>> start EXTRACTED TEXT

Saturday, November 08, 2008

After the Proposition 8 loss: recapping issues on "equality"


Although the LGBT community shows justified outrage at the behavior of the religious right in lobbying for Proposition 8 in California, it’s important to keep the concept of “equality” in a certain perspective. Recently, on the books blog, I reviewed law professor Daniel Solove’s book on privacy, and I think equality is in a sense somewhat like privacy: it is a pragmatic concept that gets expressed in different ways in different cultural circumstances. Even so, HRC (Human Rights Campaign) has practically trademarked its blue and yellow equality symbol.

Two broad observations strike me.

One observation is to consider an unpleasant thought experiment. Imagine a world in which no one (an adult over a certain age) can have a good job, own his or her own home, or speak out on his own publicly on issues (as on the Internet) unless he or she is responsible for supporting others. In some ways, that was the world we had a half century ago, when I was a teenager entering high school. The way a grown-up took responsibility for others was to marry and have children. That reinforced a chain of loyalty and socialization for the extended family which took care of the elderly, who at the time did not live that long past retirement.

In that environment, I was not allowed just to live the life I wanted, and I did not have the freedom that modern liberal ideas of freedom say I should have had. I clawed out to a life of relative freedom in the early and mid 1970s with my “second coming.” I had to put a great deal of attention to my own needs. But I had my own life, and did well enough, I thought, just taking care of myself, working as an individual contributor in computer programming, planning ideas of a future second career as a writer or some kind of novel journalist.

Here I come to my second “big” observation. What I thought I had achieved was individual sovereignty. In a sense, I perceived it as a kind of equality. It was tied to an older notion of “privacy” that Solove discusses in his book. But there were subtle problems. I was interested in my own world, and advancement according to conventional norms was not an objective. The biggest threat to our “way of life” was AIDS, which we had to learn to manage (and fend off the religious right).

The idea of a more modern kind of equality came about in the 1990s. I started first with the debate over gays in the military, and was followed quickly by debates over gay civil unions and marriages. (In fact, the 1993 “don’t ask don’t tell” law mentions the possibility of gay marriage in the service.) That has progressed to the court rulings (on gay marriage) and backlash referendums of today. All of the ideas like military service, marriage and adoption (as in the Arkansas referendum) reflect a belief that equal rights ought to be accompanies by equal responsibilities and equal sharing of common uncertainties and risks. But it is no accident that these ideas came to be debated about the time that the Internet and World Wide Web were becoming accessible and even cheap for members of the general public to use and self-publish on. The meaning equal “personhood” was no longer just a manner of independent life in a relatively covert or separated world (like urban “gay paradise ghettos”). It meant openness and expressiveness, public pride in who one was. In some cultural areas, this became threatening to people who found meaning in the more collective ideas of family and who perceived it (and the structured privilege it could confer) as part of marriage.

>> end EXTRACTED TEXT

BRIEF A ▸
Edit the listing: begin at the line that has "Given: Select the Diego Pucci name" and stop after the last line of the listing. Replace "Viewport" with "Display" and leave everything else in those lines unchanged.
The essay on Proposition 8 and equality and the listing are unrelated material.

>> start MATERIAL

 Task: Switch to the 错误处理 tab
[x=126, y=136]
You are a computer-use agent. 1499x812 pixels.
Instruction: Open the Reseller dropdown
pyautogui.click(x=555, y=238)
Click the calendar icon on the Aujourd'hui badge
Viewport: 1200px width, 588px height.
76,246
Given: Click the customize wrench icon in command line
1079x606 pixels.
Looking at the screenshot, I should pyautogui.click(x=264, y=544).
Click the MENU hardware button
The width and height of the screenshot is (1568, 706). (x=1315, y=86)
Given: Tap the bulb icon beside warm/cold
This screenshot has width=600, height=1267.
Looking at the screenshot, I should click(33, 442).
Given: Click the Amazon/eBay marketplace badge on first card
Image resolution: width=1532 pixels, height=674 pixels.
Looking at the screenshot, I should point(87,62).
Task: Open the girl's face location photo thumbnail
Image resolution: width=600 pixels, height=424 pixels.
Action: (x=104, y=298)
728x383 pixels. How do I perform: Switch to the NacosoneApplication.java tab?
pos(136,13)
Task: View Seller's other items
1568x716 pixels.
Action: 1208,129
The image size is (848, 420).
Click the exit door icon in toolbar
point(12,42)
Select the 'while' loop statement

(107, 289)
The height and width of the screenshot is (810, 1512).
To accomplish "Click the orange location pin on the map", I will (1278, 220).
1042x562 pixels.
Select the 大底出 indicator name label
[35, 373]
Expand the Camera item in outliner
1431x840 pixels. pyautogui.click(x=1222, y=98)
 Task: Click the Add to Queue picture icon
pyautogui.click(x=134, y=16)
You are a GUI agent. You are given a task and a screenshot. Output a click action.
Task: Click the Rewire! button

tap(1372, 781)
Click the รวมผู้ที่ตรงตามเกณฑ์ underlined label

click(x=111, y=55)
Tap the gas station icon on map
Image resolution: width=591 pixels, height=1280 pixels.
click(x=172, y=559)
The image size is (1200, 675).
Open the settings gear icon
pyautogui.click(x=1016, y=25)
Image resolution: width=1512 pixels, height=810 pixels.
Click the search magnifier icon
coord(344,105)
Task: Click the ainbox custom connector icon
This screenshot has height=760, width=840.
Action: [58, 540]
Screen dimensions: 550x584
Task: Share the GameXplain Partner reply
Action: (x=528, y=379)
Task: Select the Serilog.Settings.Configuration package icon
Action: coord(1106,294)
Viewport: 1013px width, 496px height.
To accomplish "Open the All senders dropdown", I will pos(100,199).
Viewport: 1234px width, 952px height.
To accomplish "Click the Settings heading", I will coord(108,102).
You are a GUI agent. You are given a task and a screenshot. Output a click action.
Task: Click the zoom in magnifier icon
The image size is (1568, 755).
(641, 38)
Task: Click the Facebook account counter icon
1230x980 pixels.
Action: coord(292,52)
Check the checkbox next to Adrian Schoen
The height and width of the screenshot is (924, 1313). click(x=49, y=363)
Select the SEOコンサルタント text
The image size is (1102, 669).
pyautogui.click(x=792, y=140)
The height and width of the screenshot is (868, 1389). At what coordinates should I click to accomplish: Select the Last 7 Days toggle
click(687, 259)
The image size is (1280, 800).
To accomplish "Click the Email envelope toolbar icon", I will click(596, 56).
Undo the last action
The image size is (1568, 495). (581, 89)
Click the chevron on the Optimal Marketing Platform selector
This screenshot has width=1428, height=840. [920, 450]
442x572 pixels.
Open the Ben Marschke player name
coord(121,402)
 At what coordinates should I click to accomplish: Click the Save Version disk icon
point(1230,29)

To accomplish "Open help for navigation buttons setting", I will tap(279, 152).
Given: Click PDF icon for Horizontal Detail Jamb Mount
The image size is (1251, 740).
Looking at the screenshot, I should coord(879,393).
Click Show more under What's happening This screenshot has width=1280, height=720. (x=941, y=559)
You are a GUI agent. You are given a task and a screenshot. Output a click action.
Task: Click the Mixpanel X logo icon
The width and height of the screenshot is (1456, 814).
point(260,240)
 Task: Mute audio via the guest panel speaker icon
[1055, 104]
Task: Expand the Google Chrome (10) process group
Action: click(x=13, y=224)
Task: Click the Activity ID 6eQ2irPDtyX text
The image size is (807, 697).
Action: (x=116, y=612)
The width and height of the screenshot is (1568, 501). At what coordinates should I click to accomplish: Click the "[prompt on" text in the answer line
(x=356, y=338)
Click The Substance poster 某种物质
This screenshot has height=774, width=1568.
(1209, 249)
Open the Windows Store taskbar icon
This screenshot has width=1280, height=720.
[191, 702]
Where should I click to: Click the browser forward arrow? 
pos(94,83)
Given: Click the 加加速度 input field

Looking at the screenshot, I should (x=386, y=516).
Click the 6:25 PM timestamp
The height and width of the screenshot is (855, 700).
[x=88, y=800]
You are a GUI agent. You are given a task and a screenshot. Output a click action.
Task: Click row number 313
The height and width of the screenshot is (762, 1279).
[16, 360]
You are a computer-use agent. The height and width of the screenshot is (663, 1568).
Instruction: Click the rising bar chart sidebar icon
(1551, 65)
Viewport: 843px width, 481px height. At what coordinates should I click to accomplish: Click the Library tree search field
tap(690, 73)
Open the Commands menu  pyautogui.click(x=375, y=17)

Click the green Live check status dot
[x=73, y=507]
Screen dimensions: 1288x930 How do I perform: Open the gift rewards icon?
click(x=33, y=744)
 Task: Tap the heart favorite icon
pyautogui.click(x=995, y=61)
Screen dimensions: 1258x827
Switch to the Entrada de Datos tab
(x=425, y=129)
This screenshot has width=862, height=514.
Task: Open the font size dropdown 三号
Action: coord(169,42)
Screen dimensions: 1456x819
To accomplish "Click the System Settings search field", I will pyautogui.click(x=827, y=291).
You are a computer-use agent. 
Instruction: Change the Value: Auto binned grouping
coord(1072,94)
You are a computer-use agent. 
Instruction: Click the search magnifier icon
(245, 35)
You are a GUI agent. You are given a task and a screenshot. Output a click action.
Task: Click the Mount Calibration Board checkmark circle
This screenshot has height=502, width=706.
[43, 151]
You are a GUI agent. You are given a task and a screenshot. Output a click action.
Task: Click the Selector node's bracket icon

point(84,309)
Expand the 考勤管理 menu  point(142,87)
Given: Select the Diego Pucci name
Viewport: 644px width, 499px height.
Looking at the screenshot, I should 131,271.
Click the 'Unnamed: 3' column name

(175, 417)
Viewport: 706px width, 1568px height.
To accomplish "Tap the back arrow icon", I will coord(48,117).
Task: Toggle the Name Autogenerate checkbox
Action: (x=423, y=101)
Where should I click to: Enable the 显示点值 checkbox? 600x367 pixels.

>> end MATERIAL

BRIEF B ▸
Resume the essay on Proposition 8 and equality from the point where it stops.

TASK OUTPUT A ▸
Given: Select the Diego Pucci name
Display: 644px width, 499px height.
Looking at the screenshot, I should 131,271.
Click the 'Unnamed: 3' column name

(175, 417)
Display: 706px width, 1568px height.
To accomplish "Tap the back arrow icon", I will coord(48,117).
Task: Toggle the Name Autogenerate checkbox
Action: (x=423, y=101)
Where should I click to: Enable the 显示点值 checkbox? 600x367 pixels.

TASK OUTPUT B ▸
With more media coverage and more lively discussions on the Internet, the adaptive problems of traditional families also became more visible. In the civilian workplace, especially salaried positions with on-call duty, tension developed over who should make the personal sacrifices. More public attention came to be focused on other inequities in areas of family responsibility. But one of the biggest problems was that life spans were getting longer, without corresponding extension of vitality and ability to continue working. People who had never married and had children of their own might face heavy eldercare burdens and family responsibility despite not having created it with procreation. The financial crisis could lead states with filial responsibility laws to start enforcing them, and hitting childless and lgbt people particularly hard. (See the “Bill retires blog, July 2007 archives, particularly.)

Hence, we get to a “third observation”: that the open flow of information inherent in the Internet might bring back more of the social mentality of previous generations. Not only is it important to own up to one’s choices, it is also necessary to be accountable to someone, before one’s own expressive life means anything. “Find a need and fill it.” That doesn’t logically follow from the first statement (and the law no longer says that), but pastors say it all the time.

In a practical sense, there are things a single person (gay or not) can do to control the situation, which include planning for it, doing well enough in life competitively, and being able to provide for others in one’s own home. The kind of world we face tomorrow, with longer life spans, reduced government benefits, and decentralization associated with global warming or fuel scarcity could amplify these problems and the need to plan for them. Without planning, the “singleton” who tries to maintain his public life could be chased into dead-ended existential questions. “Equal responsibility” would have fangs, but it would need equal authority and resources.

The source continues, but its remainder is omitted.